Extracted entries START

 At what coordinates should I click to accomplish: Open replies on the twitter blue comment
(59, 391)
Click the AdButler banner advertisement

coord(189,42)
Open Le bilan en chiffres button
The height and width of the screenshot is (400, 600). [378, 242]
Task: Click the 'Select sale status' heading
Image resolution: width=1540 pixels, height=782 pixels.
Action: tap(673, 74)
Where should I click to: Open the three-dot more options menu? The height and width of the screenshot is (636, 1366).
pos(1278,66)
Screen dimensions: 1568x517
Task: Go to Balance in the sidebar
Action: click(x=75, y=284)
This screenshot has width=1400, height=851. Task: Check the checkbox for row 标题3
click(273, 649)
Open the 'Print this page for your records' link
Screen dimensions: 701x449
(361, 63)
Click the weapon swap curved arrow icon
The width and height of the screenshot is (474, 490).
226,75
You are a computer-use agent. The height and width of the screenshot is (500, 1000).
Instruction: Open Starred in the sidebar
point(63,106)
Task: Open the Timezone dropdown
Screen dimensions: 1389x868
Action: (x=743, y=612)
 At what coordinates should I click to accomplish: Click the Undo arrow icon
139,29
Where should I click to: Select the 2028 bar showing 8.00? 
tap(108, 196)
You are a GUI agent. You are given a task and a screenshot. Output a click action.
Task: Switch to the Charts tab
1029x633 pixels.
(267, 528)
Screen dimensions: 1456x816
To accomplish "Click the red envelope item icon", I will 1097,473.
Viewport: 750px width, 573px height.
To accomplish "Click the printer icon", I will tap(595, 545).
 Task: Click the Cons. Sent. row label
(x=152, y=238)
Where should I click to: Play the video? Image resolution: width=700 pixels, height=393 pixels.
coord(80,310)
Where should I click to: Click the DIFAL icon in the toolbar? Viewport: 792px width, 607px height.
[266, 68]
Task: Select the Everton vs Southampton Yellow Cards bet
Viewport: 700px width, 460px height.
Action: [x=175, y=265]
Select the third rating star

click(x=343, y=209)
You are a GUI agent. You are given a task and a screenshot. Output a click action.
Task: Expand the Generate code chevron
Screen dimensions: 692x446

Extracted entries END

• Activity:
Each entry in the listing is to be copied exactly.

• Your response:
 At what coordinates should I click to accomplish: Open replies on the twitter blue comment
(59, 391)
Click the AdButler banner advertisement

coord(189,42)
Open Le bilan en chiffres button
The height and width of the screenshot is (400, 600). [378, 242]
Task: Click the 'Select sale status' heading
Image resolution: width=1540 pixels, height=782 pixels.
Action: tap(673, 74)
Where should I click to: Open the three-dot more options menu? The height and width of the screenshot is (636, 1366).
pos(1278,66)
Screen dimensions: 1568x517
Task: Go to Balance in the sidebar
Action: click(x=75, y=284)
This screenshot has width=1400, height=851. Task: Check the checkbox for row 标题3
click(273, 649)
Open the 'Print this page for your records' link
Screen dimensions: 701x449
(361, 63)
Click the weapon swap curved arrow icon
The width and height of the screenshot is (474, 490).
226,75
You are a computer-use agent. The height and width of the screenshot is (500, 1000).
Instruction: Open Starred in the sidebar
point(63,106)
Task: Open the Timezone dropdown
Screen dimensions: 1389x868
Action: (x=743, y=612)
 At what coordinates should I click to accomplish: Click the Undo arrow icon
139,29
Where should I click to: Select the 2028 bar showing 8.00? 
tap(108, 196)
You are a GUI agent. You are given a task and a screenshot. Output a click action.
Task: Switch to the Charts tab
1029x633 pixels.
(267, 528)
Screen dimensions: 1456x816
To accomplish "Click the red envelope item icon", I will 1097,473.
Viewport: 750px width, 573px height.
To accomplish "Click the printer icon", I will tap(595, 545).
 Task: Click the Cons. Sent. row label
(x=152, y=238)
Where should I click to: Play the video? Image resolution: width=700 pixels, height=393 pixels.
coord(80,310)
Where should I click to: Click the DIFAL icon in the toolbar? Viewport: 792px width, 607px height.
[266, 68]
Task: Select the Everton vs Southampton Yellow Cards bet
Viewport: 700px width, 460px height.
Action: [x=175, y=265]
Select the third rating star

click(x=343, y=209)
You are a GUI agent. You are given a task and a screenshot. Output a click action.
Task: Expand the Generate code chevron
Screen dimensions: 692x446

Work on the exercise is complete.